The world’s second biggest economy has built up its exports through huge investments in education, factories and infrastructure, while maintaining fairly high tariffs and other barriers to imports. Universities churn out more graduates in engineering and related subjects each year than the combined number of developed countries in the west.

Sources: General Administration of Customs, People’s Republic of China; and Polymerupdate Research
India eyes opportunityThe United States President-elect Donald Trump’s threat to impose up to 60 percent import tariff on Chinese goods is likely to benefit Indian exporters by up to US$ 25 billion across sectors such as electronics and electricals, automotive parts and components, organic chemicals, apparel and textiles, footwear, furniture and home décor, toys, and more. The U.S. intention to impose higher tariffs on China presents a significant opportunity for Indian exports, particularly in sectors where China has traditionally been a dominant supplier.

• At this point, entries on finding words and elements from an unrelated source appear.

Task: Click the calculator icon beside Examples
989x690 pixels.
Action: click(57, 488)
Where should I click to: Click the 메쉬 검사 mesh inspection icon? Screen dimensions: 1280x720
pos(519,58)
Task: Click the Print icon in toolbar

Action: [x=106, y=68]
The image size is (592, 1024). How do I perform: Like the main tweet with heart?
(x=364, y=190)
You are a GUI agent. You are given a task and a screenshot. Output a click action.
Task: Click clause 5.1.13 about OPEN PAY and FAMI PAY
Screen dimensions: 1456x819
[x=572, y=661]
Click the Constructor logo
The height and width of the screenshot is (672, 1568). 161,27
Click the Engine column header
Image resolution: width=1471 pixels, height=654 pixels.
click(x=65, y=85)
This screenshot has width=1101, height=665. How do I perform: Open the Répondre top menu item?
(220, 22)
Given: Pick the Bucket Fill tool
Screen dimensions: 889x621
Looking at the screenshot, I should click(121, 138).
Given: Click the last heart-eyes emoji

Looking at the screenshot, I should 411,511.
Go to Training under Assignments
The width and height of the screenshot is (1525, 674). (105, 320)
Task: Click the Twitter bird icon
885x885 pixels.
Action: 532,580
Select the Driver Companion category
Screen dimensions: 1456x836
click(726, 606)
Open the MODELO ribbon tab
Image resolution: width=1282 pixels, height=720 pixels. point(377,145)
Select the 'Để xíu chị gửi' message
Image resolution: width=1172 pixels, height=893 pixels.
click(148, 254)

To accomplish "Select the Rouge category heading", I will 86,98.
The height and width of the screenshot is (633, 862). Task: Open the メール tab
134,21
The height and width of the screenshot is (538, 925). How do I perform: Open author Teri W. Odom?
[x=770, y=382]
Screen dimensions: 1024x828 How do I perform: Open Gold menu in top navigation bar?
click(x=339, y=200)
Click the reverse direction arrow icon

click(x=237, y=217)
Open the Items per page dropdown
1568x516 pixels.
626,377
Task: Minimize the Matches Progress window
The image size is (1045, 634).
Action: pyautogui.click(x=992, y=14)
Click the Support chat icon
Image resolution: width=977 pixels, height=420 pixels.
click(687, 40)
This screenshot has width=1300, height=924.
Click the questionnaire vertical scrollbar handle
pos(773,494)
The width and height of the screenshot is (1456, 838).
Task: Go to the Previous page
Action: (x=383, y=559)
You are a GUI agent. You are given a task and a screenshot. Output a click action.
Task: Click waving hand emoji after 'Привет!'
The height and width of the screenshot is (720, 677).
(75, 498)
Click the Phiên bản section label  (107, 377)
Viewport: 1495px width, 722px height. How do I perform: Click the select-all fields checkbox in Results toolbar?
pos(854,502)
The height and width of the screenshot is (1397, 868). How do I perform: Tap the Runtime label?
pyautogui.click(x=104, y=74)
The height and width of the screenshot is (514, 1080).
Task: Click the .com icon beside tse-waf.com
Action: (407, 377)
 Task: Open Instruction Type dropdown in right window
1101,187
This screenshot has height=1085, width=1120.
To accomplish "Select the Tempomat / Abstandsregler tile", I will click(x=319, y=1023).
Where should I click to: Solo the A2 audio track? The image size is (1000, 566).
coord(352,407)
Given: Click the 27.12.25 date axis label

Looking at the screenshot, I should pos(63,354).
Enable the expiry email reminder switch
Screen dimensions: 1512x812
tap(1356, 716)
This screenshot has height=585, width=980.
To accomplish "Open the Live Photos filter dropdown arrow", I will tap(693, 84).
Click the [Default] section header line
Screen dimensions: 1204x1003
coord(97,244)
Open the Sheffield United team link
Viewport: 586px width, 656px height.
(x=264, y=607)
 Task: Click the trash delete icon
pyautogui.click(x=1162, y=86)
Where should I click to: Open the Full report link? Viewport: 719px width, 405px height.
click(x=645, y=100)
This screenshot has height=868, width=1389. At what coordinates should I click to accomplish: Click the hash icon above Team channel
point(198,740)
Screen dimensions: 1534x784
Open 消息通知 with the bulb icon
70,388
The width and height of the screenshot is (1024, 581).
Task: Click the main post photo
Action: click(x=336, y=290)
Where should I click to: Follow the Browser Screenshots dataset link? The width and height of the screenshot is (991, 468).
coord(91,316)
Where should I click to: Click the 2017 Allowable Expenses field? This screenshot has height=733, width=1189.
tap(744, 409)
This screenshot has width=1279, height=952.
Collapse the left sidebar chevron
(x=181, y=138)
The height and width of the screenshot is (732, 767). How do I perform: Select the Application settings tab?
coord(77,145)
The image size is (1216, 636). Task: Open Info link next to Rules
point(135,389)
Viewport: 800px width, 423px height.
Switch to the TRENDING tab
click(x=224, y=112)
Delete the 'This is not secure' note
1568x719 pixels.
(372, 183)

The need of the hour is to proactively seize this opportunity rather than react to the situation. The government should collaborate with the industry in this endeavour by engaging with key U.S. organizations such as the Office of the United States Trade Representative (USTR). India, with its growing manufacturing capacity, further bolstered by the Production Linked Incentive (PLI) Scheme and competitive advantages in various sectors, can capitalize on these changes by targeting the U.S. market with alternative products. With better marketing strategies and stronger partnerships, India can effectively position itself to take full advantage of this opportunity.
While submitting a pre-budget representation to the Union Finance Minister Nirmala Sitharaman, Ashwani Kumar, President of the Federation of Indian Export Organization (FIEO), said, “As per our study, we can get an additional export to the tune of around US$ 25 billion to the United States due to tariff war in sectors such as electronics & electricals, automotive parts & components, organic chemicals, apparel & textiles, footwear, furniture & home decor, toys etc.”
For that, India requires to increase its presence in the United States by showcasing in a large number of exhibitions, buyer-seller meetings and tie up with large local associations of retailers and distributors in the United States with proactive support of the Government. There is an immediate need to launch a marketing scheme to focus specifically on the United States of America with a corpus of Rs 250 crore per year accumulating to Rs 750 crore overall for three years. This is expected to help an additional export revenue of Rs 200,000 crore (US$ 25 billion) by the end of three years.